ACTIVITY
Word for word, reproduce each entry.

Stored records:

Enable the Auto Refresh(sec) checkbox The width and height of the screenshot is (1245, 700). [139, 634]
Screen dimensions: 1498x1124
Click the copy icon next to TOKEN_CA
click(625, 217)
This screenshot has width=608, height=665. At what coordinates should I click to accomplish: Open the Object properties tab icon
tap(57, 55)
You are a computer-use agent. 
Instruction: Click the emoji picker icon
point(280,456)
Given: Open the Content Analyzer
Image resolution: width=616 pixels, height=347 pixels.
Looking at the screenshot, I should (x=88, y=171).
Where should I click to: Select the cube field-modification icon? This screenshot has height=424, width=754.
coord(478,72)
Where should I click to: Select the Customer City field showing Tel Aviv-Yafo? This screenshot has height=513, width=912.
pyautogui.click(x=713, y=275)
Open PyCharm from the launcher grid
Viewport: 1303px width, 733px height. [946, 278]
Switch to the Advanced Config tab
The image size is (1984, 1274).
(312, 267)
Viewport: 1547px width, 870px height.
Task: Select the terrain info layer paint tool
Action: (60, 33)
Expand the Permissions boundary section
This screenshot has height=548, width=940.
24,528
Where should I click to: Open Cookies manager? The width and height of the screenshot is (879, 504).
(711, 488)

EXERCISE RESULT
Enable the Auto Refresh(sec) checkbox The width and height of the screenshot is (1245, 700). [139, 634]
Screen dimensions: 1498x1124
Click the copy icon next to TOKEN_CA
click(625, 217)
This screenshot has width=608, height=665. At what coordinates should I click to accomplish: Open the Object properties tab icon
tap(57, 55)
You are a computer-use agent. 
Instruction: Click the emoji picker icon
point(280,456)
Given: Open the Content Analyzer
Image resolution: width=616 pixels, height=347 pixels.
Looking at the screenshot, I should (x=88, y=171).
Where should I click to: Select the cube field-modification icon? This screenshot has height=424, width=754.
coord(478,72)
Where should I click to: Select the Customer City field showing Tel Aviv-Yafo? This screenshot has height=513, width=912.
pyautogui.click(x=713, y=275)
Open PyCharm from the launcher grid
Viewport: 1303px width, 733px height. [946, 278]
Switch to the Advanced Config tab
The image size is (1984, 1274).
(312, 267)
Viewport: 1547px width, 870px height.
Task: Select the terrain info layer paint tool
Action: (60, 33)
Expand the Permissions boundary section
This screenshot has height=548, width=940.
24,528
Where should I click to: Open Cookies manager? The width and height of the screenshot is (879, 504).
(711, 488)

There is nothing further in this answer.